Naquele mesmo século XIX, o pintor francês Gustave Courbet inaugurou uma exposição, em 1855, que denominou: “Du Réalisme”, iniciando um movimento que defendia um “maior espírito científico do homem europeu no conhecimento e interpretação da natureza”, como observa o historiador brasileiro Carlos Cavalcanti. “O realismo reagia ao idealismo neoclássico, ao mesmo tempo que também era contrário à “exacerbação emocional do romantismo”. O movimento Impressionista derivou diretamente do Realismo, na visão de diversos autores, indluindo o próprio Cavalcante. Gustave Courbet e Édouard Manet, que se impuseram contra a arte oficial da Academia francesa, abriram espaços para os novos pintores que os novos tempos estavam trazendo.

"Colheita em campo de trigo",
Émile Bernard
O Impressionismo teve seu início em 1874, em Paris. Um grupo de pintores jovens resolveu também se organizar contra as regras da Academia que os impedia de participar das exposições do Salão de Paris. Naquela época, o Salão de Paris era praticamente o único espaço onde os pintores poderiam expor suas obras e encontrar reconhecimento público na França. Mas era controlado rigorosamente pelos membros da Escola de Belas-Artes que defendiam o estilo neoclássico com unhas e dentes.
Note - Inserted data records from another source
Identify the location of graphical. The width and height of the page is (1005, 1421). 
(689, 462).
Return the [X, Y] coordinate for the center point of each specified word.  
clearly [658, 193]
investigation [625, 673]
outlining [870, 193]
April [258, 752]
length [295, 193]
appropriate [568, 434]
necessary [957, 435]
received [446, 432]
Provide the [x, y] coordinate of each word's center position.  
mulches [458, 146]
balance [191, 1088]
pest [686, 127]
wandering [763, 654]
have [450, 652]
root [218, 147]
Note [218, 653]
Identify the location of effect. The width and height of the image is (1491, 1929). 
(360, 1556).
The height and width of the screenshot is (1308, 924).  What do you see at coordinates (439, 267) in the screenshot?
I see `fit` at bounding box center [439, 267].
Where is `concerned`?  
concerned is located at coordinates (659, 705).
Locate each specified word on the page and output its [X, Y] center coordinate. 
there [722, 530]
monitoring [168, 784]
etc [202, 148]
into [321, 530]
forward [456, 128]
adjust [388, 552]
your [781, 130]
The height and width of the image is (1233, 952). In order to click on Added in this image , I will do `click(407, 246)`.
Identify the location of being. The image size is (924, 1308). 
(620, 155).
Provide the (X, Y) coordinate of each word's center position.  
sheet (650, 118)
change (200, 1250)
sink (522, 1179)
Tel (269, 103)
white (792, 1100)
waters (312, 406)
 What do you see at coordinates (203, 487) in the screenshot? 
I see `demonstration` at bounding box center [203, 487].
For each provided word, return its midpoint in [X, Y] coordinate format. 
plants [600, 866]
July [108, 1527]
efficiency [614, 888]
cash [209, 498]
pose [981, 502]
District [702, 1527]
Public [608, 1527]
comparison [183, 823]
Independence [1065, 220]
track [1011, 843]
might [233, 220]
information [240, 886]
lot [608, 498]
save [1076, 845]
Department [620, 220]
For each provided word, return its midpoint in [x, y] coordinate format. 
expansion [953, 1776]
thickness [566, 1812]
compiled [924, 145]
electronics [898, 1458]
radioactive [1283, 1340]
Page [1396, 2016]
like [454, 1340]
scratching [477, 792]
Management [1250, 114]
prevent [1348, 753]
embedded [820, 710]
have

Por isso, esses novos pintores eram sistematicamente recusados pelos organizadores e viviam em grande isolamento do público. Entre eles estavam, além de Courbet e Manet: Auguste Renoir, Edgard Degas, Camille Pissarro, Paul Cézanne, Alfred Sisley, Claude Monet e a artista Berthe Morissot.

Estes artistas em exposição aqui no Brasil, no CCBB, derivam desta movimentação estética, e até mesmo ideológica, que ocorreu em Paris pós-Revolução Francesa e pós-Revolução Industrial. As artes plásticas do século XX se ramificaram em dezenas de “ismos”, alguns com curta duração e alguns submetidos às diversas conjunturas políticas daquele século. Foram momentos de intensa efervescência criativa, quando eventos muito importantes na história da arte se deram; mas ao mesmo tempo se criou um distanciamento da realidade, que já não era a grande referência, mas sim os mundos interiores dos sujeitos individuais. O desenho se “desconstruiu”, a Luz perdeu lugar para a Cor, o estudo intenso do artista perdeu lugar para a “expressão pessoal” sem critério.

A mostra ficará em cartaz em São Paulo até o dia 7 de julho, e segue depois para o CCBB-Rio de Janeiro onde poderá ser vista de 20 de julho a 17 de outubro.